The Tea party is in political science terms an anti-system party and so, to the chagrin of any Tea Partiers who understand this, they are similar in many ways to the world’s preeminent and most successful anti-system party of the last 100 years which was undoubtedly the Bolsheviks during the late tsarist era in Russia.
"The Tea Party is but one example of a common form of political insurgency—one that almost always loses in the long run. This kind of counter-establishment movement is common enough that comparative politics has a term for it: the “anti-system party”—a group that seeks to obstruct and delegitimize the entire political system in which the government functions. As explained by Giovanni Sartori, the Italian political scientist who coined the term in 1976, an anti-system is driven not by “an opposition on issues” but “an opposition of principle.”

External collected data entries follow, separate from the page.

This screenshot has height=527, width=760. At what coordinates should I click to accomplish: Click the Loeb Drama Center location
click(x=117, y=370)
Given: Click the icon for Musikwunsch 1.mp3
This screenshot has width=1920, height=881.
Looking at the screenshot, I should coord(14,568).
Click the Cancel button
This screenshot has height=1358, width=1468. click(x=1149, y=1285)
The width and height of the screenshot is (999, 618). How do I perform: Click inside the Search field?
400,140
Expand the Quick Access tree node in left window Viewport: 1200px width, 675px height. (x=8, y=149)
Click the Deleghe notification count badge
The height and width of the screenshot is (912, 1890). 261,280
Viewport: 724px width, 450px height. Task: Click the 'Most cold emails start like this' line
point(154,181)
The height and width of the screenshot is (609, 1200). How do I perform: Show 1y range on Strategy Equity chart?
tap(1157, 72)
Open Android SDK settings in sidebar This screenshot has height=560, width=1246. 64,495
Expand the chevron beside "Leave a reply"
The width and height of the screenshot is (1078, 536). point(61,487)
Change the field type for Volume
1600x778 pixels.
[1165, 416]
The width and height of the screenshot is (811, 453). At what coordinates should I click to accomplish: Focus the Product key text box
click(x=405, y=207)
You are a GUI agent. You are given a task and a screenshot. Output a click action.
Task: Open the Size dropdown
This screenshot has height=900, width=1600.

“An anti-system party would not change—if it could—the government but the very system of government,” Sartori wrote. “[A]n anti-system opposition abides by a belief system that does not share the values of the political order within which it operates.”
It is unlike the Bolsheviks in that it is almost certain to fail, to dissolve and die. To succeed would almost certainly mean violent revolt because the TP is a minority (and an astroturfed one at that). This doesn't mean it won't have impact and some of its values will be distributed into the electorate and government, but ultimately it is most likely to expire fairly soon. The process has already begun which gives the TP only a very slight chance, probably not even 1% of revitalizing and taking over. To do so would really mean that it would destroy the U.S. government in any semblance of its current incarnation.
Read the rest of the article here or rant at me below, your choice: http://www.politico.com/magazine/sto...#ixzz2tfcEjUDl
Anybody want to take bets on it?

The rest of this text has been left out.